Collection entries:
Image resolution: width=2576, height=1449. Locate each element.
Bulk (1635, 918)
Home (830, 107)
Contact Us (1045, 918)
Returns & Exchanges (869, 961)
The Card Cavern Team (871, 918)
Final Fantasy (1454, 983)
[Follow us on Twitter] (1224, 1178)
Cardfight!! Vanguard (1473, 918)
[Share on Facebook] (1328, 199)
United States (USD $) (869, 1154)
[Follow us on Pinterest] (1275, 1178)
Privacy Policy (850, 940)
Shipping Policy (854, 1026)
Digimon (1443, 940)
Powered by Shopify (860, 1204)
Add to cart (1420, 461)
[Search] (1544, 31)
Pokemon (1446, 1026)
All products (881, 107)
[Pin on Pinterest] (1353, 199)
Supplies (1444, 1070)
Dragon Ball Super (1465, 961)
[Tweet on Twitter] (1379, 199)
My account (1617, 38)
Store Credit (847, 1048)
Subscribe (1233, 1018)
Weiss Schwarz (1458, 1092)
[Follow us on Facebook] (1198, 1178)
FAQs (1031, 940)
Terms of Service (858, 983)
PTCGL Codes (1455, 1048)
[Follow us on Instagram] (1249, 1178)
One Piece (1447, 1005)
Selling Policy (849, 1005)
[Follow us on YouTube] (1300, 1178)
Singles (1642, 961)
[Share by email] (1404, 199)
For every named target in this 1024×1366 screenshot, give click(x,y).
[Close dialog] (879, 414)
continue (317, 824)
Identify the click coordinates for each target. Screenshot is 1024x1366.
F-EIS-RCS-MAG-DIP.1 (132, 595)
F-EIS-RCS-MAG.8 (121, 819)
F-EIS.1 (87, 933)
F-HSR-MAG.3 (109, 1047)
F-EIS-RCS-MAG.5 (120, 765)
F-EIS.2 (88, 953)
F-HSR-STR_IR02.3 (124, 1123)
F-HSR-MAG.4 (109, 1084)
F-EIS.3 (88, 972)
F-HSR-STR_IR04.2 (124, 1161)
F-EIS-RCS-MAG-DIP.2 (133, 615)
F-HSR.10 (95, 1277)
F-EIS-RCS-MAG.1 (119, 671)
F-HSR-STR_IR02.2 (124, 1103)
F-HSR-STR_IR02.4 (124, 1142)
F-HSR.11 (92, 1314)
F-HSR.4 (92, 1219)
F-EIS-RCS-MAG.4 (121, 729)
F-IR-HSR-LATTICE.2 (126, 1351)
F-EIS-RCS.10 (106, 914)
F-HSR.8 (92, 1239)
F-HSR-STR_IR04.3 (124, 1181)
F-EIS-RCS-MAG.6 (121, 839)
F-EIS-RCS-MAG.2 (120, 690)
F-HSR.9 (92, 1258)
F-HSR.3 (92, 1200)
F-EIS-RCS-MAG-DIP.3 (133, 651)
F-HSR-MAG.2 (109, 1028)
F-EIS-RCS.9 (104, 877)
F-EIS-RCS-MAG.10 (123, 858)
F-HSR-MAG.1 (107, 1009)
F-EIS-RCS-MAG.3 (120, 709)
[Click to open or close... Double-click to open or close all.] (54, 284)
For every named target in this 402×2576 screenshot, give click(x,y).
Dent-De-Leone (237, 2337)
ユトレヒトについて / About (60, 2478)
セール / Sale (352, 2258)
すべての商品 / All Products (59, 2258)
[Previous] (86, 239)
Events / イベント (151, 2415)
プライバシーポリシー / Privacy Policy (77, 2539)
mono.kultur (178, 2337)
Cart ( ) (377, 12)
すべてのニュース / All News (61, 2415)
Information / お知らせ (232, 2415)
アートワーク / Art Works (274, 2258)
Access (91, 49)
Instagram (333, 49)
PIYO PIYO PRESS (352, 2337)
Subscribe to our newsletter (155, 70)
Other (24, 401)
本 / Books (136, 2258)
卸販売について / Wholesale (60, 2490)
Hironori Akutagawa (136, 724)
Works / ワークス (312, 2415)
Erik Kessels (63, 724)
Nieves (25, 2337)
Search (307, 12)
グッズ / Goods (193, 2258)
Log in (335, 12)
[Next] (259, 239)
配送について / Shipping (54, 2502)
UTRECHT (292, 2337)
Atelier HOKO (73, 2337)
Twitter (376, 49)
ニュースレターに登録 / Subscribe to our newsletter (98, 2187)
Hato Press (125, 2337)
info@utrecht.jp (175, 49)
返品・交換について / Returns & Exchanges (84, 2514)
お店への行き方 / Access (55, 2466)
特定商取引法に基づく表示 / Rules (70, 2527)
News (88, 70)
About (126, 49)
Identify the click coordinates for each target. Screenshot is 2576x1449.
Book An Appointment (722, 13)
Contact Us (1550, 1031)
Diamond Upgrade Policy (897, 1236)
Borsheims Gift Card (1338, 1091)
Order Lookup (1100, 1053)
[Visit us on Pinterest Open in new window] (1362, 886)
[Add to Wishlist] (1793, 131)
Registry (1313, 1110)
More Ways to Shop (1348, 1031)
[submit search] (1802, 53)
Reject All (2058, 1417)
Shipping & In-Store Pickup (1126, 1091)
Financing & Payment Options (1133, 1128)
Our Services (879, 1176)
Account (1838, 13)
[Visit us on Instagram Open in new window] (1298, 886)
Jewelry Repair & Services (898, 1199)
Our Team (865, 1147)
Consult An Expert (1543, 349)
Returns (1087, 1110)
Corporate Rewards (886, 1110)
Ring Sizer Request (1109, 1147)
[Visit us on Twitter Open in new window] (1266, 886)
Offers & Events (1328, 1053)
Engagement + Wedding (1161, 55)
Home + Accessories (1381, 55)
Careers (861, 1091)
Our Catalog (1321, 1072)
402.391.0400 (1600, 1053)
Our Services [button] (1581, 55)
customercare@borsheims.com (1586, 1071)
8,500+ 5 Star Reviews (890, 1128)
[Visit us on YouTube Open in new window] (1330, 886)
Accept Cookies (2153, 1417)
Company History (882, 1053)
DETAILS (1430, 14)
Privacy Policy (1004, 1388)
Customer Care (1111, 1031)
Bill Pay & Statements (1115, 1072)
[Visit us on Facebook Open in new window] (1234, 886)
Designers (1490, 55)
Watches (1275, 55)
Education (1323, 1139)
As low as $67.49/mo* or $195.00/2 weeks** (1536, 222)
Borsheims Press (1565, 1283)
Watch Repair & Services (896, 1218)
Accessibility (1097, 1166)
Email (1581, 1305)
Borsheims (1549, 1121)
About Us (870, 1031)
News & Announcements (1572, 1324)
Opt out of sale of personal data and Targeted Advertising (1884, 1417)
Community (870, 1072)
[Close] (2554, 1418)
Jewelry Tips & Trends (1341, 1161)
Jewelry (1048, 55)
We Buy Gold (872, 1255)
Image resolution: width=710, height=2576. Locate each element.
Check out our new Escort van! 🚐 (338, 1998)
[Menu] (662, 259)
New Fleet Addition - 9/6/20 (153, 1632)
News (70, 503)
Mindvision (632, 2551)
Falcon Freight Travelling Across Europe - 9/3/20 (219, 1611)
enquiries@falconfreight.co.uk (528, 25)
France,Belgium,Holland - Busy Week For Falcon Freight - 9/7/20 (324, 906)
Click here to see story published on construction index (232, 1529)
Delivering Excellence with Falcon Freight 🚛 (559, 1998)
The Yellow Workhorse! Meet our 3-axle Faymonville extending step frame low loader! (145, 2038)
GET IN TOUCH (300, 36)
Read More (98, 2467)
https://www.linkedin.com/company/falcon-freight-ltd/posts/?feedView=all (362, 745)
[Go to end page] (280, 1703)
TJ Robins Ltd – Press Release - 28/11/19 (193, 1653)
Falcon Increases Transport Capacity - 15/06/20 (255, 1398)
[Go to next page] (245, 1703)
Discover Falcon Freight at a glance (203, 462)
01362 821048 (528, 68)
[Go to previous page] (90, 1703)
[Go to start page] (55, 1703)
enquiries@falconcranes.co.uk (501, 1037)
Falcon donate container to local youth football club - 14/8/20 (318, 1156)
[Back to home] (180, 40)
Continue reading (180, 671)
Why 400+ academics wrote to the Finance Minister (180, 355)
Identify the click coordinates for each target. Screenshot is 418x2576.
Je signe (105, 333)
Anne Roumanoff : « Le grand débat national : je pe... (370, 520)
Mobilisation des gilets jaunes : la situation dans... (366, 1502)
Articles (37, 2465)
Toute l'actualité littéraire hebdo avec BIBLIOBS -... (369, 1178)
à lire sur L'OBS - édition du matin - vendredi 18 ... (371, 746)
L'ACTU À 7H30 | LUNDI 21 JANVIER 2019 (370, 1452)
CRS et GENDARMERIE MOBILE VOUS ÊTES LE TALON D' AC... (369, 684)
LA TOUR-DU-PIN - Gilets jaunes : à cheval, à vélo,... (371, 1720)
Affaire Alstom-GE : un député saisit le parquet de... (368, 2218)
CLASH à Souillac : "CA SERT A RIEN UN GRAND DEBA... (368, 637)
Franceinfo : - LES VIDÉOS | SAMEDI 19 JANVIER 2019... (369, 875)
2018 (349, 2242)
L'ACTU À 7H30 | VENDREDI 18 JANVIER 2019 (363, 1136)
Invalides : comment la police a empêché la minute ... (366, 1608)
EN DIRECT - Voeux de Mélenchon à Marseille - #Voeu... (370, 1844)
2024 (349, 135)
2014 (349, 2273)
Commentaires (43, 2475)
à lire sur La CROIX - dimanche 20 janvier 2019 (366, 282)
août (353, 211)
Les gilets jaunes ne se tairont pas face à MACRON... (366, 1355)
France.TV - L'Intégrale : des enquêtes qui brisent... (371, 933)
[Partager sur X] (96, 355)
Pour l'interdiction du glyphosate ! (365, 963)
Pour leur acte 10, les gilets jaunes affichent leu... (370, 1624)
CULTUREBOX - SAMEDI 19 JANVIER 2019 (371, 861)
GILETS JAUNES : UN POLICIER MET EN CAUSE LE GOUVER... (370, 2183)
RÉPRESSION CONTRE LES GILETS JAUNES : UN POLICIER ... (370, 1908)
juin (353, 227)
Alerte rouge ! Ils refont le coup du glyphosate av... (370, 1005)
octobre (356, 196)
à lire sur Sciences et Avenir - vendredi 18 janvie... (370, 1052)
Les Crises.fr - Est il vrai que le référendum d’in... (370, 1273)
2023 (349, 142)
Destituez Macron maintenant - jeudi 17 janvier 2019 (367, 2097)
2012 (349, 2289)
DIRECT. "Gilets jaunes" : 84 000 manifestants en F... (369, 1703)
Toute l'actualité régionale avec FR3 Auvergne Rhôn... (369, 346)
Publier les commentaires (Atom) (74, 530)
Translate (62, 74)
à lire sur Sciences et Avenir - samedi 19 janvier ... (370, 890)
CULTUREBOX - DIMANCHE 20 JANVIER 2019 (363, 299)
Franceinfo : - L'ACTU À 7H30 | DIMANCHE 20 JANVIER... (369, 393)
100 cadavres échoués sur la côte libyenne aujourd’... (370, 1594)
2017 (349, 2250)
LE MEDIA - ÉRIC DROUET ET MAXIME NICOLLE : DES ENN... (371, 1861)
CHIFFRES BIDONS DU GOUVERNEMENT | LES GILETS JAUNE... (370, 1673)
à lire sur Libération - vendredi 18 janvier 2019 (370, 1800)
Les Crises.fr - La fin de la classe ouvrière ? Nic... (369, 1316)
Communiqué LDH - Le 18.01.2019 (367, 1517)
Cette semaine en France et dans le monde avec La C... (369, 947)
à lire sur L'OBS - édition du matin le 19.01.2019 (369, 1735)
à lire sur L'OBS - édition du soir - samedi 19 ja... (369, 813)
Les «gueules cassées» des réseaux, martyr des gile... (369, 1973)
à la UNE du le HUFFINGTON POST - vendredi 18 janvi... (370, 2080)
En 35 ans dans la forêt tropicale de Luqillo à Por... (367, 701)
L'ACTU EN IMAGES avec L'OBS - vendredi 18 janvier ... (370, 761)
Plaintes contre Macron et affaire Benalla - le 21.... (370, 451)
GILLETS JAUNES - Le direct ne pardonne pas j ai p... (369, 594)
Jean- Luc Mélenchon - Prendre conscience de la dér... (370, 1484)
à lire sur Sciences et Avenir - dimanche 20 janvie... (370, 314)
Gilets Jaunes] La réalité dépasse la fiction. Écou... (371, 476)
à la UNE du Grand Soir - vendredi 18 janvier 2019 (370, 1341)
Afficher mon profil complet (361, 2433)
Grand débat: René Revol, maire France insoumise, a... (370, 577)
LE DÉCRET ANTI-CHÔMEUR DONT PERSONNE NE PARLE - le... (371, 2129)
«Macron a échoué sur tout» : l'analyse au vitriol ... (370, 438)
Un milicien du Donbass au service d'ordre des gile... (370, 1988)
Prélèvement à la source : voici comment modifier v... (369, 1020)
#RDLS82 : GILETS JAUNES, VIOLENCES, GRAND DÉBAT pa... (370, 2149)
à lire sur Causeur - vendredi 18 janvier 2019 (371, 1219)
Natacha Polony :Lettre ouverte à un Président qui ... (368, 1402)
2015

■ What to work on
Which lines should be output? Exactly those from the first line of the data through the line containing "[Share on Facebook] (1328, 199)", inclusive.

■ Response for this exercise
Image resolution: width=2576, height=1449. Locate each element.
Bulk (1635, 918)
Home (830, 107)
Contact Us (1045, 918)
Returns & Exchanges (869, 961)
The Card Cavern Team (871, 918)
Final Fantasy (1454, 983)
[Follow us on Twitter] (1224, 1178)
Cardfight!! Vanguard (1473, 918)
[Share on Facebook] (1328, 199)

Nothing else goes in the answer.